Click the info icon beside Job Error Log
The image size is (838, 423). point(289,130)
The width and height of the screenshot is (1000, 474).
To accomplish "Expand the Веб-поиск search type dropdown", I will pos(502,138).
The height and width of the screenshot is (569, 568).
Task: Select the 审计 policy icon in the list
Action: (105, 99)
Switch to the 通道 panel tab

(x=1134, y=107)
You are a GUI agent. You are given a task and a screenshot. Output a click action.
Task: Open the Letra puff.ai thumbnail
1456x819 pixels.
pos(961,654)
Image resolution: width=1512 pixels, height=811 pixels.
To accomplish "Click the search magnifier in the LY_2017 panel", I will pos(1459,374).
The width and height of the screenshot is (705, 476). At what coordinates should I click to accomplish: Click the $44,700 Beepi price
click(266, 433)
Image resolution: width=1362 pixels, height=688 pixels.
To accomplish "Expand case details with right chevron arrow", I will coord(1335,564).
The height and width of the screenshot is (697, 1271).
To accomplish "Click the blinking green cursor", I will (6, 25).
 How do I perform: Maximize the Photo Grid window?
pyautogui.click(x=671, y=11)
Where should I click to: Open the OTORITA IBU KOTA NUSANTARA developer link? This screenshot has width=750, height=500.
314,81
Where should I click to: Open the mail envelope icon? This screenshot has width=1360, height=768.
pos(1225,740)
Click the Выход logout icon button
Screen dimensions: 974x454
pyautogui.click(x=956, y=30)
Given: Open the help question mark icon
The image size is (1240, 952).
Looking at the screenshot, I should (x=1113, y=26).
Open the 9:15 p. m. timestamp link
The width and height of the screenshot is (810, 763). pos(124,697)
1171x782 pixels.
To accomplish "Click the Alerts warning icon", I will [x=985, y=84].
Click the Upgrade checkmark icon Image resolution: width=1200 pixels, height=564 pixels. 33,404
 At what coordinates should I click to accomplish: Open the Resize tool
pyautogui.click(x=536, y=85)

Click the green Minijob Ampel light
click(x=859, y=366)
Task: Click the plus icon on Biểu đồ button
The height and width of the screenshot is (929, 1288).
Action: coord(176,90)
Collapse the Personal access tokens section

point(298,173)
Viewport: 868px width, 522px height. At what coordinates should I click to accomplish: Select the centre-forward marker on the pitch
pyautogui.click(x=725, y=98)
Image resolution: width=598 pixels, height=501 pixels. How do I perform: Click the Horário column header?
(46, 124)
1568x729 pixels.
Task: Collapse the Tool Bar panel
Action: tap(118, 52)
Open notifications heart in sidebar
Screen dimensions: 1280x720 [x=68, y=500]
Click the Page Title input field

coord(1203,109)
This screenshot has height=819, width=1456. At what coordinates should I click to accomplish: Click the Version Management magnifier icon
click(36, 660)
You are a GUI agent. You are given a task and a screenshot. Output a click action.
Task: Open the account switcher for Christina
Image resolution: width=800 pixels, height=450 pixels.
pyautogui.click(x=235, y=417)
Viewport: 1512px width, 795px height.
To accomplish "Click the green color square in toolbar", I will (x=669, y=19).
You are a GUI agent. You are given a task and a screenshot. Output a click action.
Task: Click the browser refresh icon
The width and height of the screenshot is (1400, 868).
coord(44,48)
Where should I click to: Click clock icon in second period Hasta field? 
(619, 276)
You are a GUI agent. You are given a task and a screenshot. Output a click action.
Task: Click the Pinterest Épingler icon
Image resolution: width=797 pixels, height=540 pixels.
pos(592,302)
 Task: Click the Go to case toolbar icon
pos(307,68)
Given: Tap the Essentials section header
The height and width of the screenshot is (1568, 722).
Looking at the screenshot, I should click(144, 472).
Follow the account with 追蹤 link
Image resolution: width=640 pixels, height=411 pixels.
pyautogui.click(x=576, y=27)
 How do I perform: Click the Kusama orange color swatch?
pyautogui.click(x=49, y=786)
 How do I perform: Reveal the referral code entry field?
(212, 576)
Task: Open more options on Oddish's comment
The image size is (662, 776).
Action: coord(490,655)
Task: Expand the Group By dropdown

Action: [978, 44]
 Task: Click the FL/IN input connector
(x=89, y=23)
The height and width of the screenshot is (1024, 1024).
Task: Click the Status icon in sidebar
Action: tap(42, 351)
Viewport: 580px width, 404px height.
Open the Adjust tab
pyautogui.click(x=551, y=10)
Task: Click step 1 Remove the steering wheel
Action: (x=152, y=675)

The request – Can you rewrite the rows above, from the line containing "1171x782 pixels." through the line containing "click(36, 660)", as a numbered list without the blank lines?

The result –
1. 1171x782 pixels.
2. To accomplish "Click the Alerts warning icon", I will [x=985, y=84].
3. Click the Upgrade checkmark icon Image resolution: width=1200 pixels, height=564 pixels. 33,404
4.  At what coordinates should I click to accomplish: Open the Resize tool
5. pyautogui.click(x=536, y=85)
6. Click the green Minijob Ampel light
7. click(x=859, y=366)
8. Task: Click the plus icon on Biểu đồ button
9. The height and width of the screenshot is (929, 1288).
10. Action: coord(176,90)
11. Collapse the Personal access tokens section
12. point(298,173)
13. Viewport: 868px width, 522px height. At what coordinates should I click to accomplish: Select the centre-forward marker on the pitch
14. pyautogui.click(x=725, y=98)
15. Image resolution: width=598 pixels, height=501 pixels. How do I perform: Click the Horário column header?
16. (46, 124)
17. 1568x729 pixels.
18. Task: Collapse the Tool Bar panel
19. Action: tap(118, 52)
20. Open notifications heart in sidebar
21. Screen dimensions: 1280x720 [x=68, y=500]
22. Click the Page Title input field
23. coord(1203,109)
24. This screenshot has height=819, width=1456. At what coordinates should I click to accomplish: Click the Version Management magnifier icon
25. click(36, 660)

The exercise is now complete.